Tetiana explique que la règle qui empêche les personnes souffrant d’un handicap auditif d’obtenir un permis de conduire en Ukraine est, de son point de vue, dépassée et discriminatoire. « Les personnes sourdes ont toujours été capables de conduire. Dans d’autres pays, elles ne sont pas seulement autorisées à prendre le volant, elles peuvent même occuper des emplois qui nécessitent de conduire – par exemple, elles peuvent travailler comme chauffeurs de poids lourds. Alors pourquoi ne pouvons-nous pas conduire en Ukraine ? » À cause de cette règle, de nombreux citoyens s/Sourds se trouvent confrontés à des obstacles supplémentaires qui empêchent leur évacuation en toute sécurité.

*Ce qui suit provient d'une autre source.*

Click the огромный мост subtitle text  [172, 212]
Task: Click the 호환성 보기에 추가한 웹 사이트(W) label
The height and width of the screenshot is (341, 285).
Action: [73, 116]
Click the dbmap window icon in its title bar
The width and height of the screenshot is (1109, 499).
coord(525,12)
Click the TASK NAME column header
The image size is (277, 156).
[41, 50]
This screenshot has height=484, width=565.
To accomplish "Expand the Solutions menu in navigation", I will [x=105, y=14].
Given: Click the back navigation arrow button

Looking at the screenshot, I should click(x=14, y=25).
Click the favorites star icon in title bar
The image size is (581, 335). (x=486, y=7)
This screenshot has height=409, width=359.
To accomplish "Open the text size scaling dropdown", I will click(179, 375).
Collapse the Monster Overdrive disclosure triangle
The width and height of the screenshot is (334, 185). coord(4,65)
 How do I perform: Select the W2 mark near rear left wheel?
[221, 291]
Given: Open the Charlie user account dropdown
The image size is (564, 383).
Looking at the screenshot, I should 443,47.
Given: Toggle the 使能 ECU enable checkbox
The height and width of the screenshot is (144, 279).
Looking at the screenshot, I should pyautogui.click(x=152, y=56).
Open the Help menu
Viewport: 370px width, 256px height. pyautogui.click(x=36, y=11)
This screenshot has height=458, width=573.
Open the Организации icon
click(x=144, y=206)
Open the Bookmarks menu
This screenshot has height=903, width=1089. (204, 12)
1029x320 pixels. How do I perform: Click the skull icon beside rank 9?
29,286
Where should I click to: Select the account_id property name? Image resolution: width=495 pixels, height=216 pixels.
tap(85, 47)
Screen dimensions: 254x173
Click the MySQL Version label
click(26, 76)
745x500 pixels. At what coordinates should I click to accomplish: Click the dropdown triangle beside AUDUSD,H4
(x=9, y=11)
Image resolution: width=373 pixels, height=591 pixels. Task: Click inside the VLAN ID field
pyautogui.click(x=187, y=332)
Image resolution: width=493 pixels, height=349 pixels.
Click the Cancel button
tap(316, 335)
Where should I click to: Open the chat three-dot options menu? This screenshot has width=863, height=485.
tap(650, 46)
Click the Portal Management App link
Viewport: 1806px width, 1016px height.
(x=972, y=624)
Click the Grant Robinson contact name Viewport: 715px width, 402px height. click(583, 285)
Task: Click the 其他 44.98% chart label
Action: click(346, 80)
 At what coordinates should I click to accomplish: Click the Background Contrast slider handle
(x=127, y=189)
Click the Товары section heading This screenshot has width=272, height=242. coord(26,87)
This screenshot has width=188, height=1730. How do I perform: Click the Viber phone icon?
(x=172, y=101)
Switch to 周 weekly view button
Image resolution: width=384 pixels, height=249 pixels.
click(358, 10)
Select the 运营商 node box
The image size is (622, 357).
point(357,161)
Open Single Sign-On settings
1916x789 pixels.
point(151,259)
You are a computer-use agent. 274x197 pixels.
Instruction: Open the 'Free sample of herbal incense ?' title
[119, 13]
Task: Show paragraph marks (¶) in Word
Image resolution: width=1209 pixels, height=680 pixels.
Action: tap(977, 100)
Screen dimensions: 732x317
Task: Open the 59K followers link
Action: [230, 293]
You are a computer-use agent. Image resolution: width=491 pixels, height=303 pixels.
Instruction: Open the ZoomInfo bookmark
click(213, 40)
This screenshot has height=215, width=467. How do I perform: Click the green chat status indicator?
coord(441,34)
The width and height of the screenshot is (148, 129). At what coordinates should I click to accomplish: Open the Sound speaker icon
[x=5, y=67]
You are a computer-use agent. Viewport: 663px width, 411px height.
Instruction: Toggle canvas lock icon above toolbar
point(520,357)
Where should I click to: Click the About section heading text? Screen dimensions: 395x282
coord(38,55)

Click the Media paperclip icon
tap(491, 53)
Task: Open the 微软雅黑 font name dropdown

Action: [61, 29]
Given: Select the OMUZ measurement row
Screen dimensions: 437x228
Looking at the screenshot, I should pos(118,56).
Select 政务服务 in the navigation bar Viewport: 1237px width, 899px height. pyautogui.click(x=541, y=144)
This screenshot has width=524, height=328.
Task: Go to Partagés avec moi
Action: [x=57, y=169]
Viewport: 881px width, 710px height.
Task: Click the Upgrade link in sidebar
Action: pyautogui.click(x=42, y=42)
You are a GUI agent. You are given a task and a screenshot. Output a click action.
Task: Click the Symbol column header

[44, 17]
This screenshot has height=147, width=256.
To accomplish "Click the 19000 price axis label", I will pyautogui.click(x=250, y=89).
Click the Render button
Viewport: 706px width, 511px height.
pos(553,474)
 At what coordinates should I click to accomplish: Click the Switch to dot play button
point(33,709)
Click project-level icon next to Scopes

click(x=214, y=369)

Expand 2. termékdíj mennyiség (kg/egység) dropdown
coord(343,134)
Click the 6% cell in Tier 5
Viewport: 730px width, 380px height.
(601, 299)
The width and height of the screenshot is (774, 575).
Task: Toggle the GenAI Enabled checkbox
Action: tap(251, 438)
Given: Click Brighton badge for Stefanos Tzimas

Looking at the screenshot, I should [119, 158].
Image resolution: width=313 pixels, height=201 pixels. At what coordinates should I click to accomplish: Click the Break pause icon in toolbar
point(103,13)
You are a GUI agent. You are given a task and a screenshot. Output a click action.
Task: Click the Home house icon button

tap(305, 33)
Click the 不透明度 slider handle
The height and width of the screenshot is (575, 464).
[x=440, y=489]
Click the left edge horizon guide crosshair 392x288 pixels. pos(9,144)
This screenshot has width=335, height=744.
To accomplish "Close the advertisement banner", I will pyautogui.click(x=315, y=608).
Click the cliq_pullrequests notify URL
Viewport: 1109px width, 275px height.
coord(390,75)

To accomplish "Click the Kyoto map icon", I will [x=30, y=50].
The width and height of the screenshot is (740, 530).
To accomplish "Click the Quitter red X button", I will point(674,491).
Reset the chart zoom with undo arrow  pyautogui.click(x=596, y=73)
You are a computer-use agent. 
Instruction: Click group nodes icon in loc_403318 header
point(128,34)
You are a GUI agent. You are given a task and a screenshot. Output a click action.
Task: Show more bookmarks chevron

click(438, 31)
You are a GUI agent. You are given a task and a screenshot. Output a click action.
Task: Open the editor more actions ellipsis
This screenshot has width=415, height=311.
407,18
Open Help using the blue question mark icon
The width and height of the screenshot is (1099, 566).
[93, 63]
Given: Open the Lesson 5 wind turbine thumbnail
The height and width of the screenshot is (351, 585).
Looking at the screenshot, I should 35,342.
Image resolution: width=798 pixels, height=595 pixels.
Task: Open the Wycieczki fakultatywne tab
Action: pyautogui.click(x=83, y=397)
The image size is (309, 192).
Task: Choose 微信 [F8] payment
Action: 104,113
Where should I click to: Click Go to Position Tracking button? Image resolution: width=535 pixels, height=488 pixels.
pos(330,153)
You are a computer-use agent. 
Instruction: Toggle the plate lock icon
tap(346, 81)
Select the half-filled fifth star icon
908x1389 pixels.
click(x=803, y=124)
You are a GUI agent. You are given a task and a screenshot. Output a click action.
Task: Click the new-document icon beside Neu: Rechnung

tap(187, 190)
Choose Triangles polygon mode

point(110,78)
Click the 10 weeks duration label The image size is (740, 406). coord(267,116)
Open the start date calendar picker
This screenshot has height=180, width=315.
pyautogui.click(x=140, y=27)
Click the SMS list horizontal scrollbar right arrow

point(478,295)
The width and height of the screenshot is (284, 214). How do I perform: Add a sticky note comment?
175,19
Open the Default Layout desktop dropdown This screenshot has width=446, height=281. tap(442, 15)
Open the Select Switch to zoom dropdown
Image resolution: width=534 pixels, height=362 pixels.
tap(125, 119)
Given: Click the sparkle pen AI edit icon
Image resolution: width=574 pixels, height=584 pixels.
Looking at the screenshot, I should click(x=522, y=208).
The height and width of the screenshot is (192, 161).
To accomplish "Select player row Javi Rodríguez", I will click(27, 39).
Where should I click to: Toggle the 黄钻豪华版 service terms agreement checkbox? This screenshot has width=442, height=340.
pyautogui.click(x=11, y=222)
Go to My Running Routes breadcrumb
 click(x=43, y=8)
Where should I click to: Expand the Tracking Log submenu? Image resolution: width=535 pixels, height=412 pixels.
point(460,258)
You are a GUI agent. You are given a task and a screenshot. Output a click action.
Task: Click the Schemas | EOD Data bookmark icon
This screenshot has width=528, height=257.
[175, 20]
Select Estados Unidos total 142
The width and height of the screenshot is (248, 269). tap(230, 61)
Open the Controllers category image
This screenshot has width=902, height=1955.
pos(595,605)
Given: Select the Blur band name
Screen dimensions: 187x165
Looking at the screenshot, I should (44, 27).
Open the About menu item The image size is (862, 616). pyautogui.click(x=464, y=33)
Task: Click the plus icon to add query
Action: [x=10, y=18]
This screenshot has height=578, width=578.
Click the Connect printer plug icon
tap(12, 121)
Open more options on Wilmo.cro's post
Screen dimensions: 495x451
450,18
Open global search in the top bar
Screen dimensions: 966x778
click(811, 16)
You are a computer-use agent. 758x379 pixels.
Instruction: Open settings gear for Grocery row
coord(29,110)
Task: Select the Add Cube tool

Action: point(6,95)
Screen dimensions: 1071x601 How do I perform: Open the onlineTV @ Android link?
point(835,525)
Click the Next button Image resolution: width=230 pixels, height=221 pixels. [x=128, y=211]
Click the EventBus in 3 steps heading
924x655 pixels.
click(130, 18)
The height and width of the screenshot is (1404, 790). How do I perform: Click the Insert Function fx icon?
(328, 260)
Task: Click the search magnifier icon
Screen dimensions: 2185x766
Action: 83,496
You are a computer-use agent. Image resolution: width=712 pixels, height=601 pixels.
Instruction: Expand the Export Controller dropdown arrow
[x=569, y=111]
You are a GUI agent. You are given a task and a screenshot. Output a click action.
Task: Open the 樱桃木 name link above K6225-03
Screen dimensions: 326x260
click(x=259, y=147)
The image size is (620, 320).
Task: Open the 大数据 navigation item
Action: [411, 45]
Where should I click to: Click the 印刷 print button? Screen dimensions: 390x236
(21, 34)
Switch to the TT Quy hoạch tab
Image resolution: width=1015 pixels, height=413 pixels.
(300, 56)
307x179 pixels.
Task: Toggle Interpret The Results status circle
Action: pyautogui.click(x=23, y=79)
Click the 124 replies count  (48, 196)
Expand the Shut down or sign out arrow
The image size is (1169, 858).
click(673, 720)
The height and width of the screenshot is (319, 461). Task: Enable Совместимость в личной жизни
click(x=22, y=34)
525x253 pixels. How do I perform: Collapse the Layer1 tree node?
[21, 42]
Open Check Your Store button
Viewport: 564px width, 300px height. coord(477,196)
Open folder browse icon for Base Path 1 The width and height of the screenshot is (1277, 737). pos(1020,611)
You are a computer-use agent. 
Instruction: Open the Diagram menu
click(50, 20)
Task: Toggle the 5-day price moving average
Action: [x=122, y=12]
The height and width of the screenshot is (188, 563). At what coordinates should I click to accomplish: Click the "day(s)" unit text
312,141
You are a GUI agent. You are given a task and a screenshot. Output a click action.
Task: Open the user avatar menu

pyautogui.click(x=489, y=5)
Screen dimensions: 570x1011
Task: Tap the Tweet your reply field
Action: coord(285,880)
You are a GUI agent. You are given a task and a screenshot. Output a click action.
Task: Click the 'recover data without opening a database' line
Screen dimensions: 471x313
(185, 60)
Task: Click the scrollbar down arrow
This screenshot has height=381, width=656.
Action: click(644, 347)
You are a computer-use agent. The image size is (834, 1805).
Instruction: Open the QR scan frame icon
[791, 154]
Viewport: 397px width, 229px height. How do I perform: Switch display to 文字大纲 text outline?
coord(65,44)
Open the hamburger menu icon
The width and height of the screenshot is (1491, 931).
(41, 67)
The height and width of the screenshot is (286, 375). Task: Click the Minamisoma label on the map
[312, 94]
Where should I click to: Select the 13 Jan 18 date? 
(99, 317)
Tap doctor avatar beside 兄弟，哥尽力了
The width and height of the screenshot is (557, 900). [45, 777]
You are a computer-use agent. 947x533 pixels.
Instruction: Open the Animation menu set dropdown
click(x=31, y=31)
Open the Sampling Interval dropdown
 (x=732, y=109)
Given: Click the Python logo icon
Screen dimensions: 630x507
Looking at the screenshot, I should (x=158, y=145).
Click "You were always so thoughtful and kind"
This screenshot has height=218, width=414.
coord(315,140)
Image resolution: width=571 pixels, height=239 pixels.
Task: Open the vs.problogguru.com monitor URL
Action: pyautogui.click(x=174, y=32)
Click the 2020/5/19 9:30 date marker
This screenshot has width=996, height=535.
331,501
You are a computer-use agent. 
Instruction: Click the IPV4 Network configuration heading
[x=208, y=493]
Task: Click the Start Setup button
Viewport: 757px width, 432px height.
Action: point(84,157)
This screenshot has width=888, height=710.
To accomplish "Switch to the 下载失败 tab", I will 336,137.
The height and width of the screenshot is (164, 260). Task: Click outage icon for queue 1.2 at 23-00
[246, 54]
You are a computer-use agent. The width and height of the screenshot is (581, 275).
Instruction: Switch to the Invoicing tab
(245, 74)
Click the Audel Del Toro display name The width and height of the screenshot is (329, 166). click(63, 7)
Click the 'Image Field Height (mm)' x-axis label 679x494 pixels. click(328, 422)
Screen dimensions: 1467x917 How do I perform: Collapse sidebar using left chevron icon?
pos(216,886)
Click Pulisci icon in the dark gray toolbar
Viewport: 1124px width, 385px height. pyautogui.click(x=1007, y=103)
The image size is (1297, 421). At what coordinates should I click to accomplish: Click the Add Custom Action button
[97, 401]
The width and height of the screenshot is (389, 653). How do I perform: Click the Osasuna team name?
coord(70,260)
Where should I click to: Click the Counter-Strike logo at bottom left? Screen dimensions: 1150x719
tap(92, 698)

« Les personnes sourdes doivent pouvoir exercer leurs droits de manière indépendante, sans avoir à compter sur les autres », répète Tetiana. « Trop souvent, nous ne voyons pas la personne derrière l’interprète ou l’assistant. Nous ne connaissons pas ses besoins et n’interagissons avec elle que par l’intermédiaire d’un tiers. »
Rien sur nous sans nous
L’inclusion des personnes handicapées est le thème central du Cadre d’action européen de l’OMS visant à permettre aux personnes handicapées d’atteindre le meilleur état de santé possible 2022-2030. Ce cadre appelle les États membres à fournir systématiquement des informations dans des formats accessibles dans les services de santé et les émissions de santé publique, et vise en outre à garantir que les personnes handicapées sont pleinement protégées en situation d’urgence sanitaire.
Par-dessus tout, Tetiana espère que les personnes s/Sourdes seront impliquées dans le processus décisionnel pour toutes les initiatives qui les concernent, en particulier lorsqu’il s’agit de l’accès à des soins de santé de bonne qualité, dispensés à temps et à un prix abordable. À l’heure actuelle, selon la Société ukrainienne des Sourds, les personnes s/Sourdes ne reçoivent pas suffisamment d’informations pour prendre des décisions importantes au sujet de leur santé.
Leurs défenseurs exhortent à ce que la réadaptation fasse également partie intégrante des services fournis. Lorsque Tetiana a commencé à porter un appareil auditif, celui-ci amplifiait tout : les fracas, les bruits de forage, les pétarades des motos. À la fin, elle s’est habituée. Tetiana souligne que les personnes s/Sourdes et leur famille doivent comprendre le rôle important de la réadaptation et des technologies d’assistance.
« Une réadaptation inadéquate peut entraîner un traumatisme inutile pour un enfant souffrant d’une perte auditive, par exemple », conclut Tetiana. « Bien entendu, des implants cochléaires et des aides auditives devraient être disponibles. Plus important encore, chaque personne sourde devrait décider elle-même des services de santé dont elle pourrait avoir besoin, et cela nécessite des informations fiables et accessibles. »
* « Sourd » avec une majuscule est le signe d’une identité culturelle des personnes souffrant de déficience auditive. Leur principale forme de communication est souvent une langue des signes. Elles peuvent être activement engagées dans la communauté des Sourds et se considérer comme membres d’une minorité culturelle/linguistique. Les personnes Sourdes peuvent envisager la surdité comme une différence plutôt qu’un handicap.
Le mot « sourd » en minuscules désigne l’état physique d’une personne souffrant de déficience auditive. Les personnes « sourdes » n’ont pas toujours de lien étroit avec la communauté des « Sourds » et préfèrent parfois communiquer par la parole.
« s/Sourd » est un terme qui englobe ces 2 identités.